Ebola virus causes severe, often fatal, hemorrhagic fever in humans and is well known for its fulminant replication that ultimately overwhelms the capacity of the human immune system to contain it. Because it is easily transmitted from one human to another and causes high mortality, Ebola virus has been classified as a category A agent, the highest-priority biological threat classification. There are no effective prophylactic or therapeutic interventions available to treat infections with Ebola virus or another highly pathogenic filovirus, Marburg virus. Information about mechanisms of assembly and release of these viruses will be crucial for developing effective countermeasures.

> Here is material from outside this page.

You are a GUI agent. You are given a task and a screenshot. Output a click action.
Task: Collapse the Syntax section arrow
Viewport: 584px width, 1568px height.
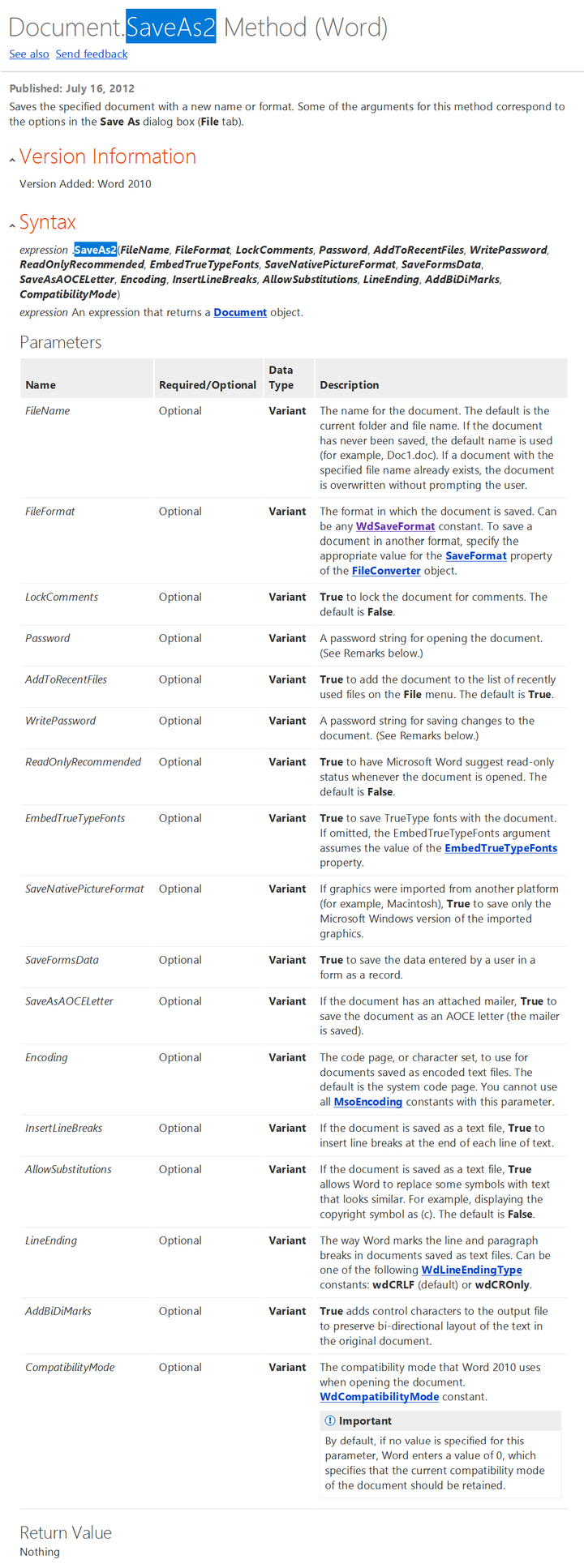pos(12,225)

Viruses exploit a variety of components within the host cell to complete their life cycles. In a new study, García et al. show that the growth of Ebola virus is regulated by the c-Abl1 tyrosine kinase. They demonstrate that release of Ebola virus–like particles in a cell culture cotransfection system could be blocked by c-Abl1–specific small interfering RNAs (siRNAs) or by Abl-specific kinase inhibitors such as nilotinib. They show that this effect is mediated by tyrosine phosphorylation of the Ebola matrix protein VP40. The researchers identified at least one site of tyrosine phosphorylation (Y13) on VP40 and demonstrated that mutation of this residue reduced release of Ebola virus–like particles. The drug nilotinib or siRNAs directed against c-Abl1 also reduced productive replication of the Zaire strain of Ebola virus in cultured Vero cells by up to four orders of magnitude. Together, these data indicate that the c-Abl1 tyrosine kinase regulates budding or release of Ebola virus through a mechanism involving phosphorylation of VP40. The authors propose that this critical interaction between a viral and a host cell protein represents a target for antiviral therapy. These findings suggest that drugs such as nilotinib that inhibit c-Abl1 and are already in clinical use as anticancer therapeutics may be useful for reducing the severity of Ebola virus infection.